Raichur Fort (Kannada: ರಾಯಚೂರು ಕೋಟೆ) is a fortress located on a hilltop in the heart of the Raichur in North Karnataka.

The Raichur region (Raichur Doab) has been ruled by several families; the Kakatiya dynasty, Rashtrakutas, Vijayanagar Empire, Bahmanis and Nizams.

History 
Fortifications have existed since the time of the Chalukyas of Badami ; during the rule of Chalukyas of Kalyani the fort was renovated. The present fort was constructed in 1294 CE during Kakatiya rule.
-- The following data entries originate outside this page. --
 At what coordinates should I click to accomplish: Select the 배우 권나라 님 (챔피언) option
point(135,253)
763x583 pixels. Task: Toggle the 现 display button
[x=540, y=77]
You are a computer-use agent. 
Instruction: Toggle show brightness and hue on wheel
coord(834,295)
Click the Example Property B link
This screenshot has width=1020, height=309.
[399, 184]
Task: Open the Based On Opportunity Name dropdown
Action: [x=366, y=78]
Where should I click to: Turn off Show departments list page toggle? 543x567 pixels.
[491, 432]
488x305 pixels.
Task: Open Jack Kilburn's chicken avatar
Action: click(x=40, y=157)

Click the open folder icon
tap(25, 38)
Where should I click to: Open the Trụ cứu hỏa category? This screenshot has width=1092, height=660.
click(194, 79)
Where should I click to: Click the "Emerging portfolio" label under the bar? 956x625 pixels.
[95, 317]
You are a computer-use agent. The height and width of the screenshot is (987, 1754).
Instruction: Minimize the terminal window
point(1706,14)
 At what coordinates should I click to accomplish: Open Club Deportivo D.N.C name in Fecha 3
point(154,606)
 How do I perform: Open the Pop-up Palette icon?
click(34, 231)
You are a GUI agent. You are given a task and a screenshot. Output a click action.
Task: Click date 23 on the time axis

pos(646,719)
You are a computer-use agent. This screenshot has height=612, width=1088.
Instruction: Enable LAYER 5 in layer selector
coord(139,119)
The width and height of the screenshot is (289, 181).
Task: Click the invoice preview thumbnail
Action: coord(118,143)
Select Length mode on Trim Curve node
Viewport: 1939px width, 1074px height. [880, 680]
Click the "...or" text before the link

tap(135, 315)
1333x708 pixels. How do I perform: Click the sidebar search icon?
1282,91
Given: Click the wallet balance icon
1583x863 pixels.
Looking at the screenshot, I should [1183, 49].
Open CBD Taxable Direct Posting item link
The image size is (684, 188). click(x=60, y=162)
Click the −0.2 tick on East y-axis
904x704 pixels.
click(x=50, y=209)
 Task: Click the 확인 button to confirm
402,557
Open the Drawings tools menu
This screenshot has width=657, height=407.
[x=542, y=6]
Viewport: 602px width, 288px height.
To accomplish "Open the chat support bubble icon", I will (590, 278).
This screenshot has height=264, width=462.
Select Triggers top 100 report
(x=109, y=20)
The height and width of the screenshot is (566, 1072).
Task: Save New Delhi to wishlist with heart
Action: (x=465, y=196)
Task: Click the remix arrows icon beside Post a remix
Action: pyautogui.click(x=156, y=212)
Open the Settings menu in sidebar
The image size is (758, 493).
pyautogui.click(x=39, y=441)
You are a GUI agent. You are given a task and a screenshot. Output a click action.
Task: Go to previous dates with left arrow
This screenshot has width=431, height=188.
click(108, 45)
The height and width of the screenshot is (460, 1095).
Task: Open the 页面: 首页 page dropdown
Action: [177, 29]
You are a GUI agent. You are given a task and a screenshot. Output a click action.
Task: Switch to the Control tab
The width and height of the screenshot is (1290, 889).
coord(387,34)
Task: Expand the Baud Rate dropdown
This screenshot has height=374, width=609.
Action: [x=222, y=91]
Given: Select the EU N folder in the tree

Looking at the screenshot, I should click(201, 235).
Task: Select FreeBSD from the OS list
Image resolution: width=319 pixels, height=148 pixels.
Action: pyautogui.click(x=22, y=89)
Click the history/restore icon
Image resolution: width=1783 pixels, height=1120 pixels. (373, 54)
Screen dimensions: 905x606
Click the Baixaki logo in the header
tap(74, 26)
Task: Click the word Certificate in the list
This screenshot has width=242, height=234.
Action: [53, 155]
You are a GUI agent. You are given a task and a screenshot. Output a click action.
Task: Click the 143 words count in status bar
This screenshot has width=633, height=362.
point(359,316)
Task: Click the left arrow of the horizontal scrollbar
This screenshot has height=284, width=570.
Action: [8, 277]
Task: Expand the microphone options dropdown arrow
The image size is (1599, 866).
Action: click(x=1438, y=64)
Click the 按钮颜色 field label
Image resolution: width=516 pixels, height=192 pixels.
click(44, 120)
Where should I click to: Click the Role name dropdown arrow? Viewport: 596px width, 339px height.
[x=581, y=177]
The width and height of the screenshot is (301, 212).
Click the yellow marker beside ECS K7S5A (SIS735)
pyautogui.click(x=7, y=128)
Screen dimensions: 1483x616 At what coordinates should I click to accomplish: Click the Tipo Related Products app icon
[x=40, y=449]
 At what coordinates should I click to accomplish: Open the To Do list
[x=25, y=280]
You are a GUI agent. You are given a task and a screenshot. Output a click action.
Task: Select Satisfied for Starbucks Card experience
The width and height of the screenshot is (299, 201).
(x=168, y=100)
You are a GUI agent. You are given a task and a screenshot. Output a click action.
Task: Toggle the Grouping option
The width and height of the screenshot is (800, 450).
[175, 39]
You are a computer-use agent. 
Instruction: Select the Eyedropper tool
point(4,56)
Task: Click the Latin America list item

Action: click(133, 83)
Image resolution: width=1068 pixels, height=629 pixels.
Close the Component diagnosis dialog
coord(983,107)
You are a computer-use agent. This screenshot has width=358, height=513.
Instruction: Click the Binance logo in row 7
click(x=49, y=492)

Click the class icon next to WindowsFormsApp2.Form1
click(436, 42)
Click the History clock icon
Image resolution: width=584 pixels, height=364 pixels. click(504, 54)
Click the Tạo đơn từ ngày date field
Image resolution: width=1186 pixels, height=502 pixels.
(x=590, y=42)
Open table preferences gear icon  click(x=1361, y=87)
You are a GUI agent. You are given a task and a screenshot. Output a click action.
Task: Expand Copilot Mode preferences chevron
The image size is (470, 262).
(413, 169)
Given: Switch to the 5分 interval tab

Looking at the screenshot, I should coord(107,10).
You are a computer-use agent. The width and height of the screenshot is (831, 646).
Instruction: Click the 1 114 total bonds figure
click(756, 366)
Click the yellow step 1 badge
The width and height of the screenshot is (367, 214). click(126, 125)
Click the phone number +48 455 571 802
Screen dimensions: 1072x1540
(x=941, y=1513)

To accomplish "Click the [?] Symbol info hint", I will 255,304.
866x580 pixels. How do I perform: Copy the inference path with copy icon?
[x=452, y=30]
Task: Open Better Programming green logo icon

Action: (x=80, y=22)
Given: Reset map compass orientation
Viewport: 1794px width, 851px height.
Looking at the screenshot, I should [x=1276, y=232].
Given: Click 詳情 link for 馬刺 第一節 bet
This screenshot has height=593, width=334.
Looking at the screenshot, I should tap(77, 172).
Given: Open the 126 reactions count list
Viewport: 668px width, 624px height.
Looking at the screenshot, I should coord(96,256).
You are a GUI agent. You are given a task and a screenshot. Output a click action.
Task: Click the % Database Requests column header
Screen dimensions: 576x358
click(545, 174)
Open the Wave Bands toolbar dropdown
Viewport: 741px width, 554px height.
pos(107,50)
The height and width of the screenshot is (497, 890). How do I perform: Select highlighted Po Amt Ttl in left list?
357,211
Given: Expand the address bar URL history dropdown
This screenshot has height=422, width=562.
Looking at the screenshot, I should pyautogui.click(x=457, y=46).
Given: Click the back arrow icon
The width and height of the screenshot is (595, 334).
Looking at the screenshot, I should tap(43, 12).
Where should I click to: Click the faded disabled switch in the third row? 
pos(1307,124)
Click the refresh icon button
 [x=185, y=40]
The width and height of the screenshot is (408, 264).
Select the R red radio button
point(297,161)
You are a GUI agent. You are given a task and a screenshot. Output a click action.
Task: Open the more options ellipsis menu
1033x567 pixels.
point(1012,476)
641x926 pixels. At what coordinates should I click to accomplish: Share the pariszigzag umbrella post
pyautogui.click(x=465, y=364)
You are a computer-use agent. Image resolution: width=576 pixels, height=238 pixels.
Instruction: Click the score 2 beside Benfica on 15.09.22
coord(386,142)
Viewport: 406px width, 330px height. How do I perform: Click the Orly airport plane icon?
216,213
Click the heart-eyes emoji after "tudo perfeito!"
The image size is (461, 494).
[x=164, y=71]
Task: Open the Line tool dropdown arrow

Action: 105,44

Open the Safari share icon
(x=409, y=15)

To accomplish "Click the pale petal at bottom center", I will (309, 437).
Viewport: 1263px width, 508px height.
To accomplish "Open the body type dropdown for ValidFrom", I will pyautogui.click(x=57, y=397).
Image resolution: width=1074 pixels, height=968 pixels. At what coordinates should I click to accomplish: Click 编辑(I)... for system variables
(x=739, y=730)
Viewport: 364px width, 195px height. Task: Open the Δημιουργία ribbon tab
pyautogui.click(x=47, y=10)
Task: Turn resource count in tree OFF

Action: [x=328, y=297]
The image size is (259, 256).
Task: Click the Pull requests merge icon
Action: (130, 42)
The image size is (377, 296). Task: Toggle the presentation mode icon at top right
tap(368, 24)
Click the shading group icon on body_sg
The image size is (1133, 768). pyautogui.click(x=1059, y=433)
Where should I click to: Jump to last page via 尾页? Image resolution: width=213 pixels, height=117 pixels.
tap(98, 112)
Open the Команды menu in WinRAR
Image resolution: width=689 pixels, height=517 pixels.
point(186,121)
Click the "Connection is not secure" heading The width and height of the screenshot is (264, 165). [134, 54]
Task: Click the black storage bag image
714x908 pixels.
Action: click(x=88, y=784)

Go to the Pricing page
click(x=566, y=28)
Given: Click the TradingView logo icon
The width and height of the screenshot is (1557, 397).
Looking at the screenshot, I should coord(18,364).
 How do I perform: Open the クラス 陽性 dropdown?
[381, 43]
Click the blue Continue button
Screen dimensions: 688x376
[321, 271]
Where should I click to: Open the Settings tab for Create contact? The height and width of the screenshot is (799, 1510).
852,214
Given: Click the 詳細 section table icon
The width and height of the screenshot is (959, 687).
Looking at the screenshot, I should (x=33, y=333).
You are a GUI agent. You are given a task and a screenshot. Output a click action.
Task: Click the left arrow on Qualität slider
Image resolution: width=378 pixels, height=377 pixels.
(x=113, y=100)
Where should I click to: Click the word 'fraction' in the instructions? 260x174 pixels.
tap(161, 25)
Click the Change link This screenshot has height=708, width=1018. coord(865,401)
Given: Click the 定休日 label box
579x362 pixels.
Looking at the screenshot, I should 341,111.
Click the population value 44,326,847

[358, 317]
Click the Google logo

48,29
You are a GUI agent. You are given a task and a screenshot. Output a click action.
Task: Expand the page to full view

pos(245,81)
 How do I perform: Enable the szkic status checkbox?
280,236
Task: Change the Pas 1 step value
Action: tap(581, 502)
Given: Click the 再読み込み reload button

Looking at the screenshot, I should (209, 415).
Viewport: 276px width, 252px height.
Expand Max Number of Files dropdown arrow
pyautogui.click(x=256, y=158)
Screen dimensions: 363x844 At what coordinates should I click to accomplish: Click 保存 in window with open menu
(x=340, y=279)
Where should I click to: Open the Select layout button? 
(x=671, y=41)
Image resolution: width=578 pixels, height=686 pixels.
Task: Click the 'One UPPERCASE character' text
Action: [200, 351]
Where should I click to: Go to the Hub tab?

An inscription records that it was built by Raja Vithala by order of Raja Gore Gangaya Raddivaru, minister of Queen Rudramma Devi. 

During the rule of Vijayanagara Empire, Krishnadevaraya built the north entrance in celebration of one of his conquests.

The fort is known for its many inscriptions, in several languages.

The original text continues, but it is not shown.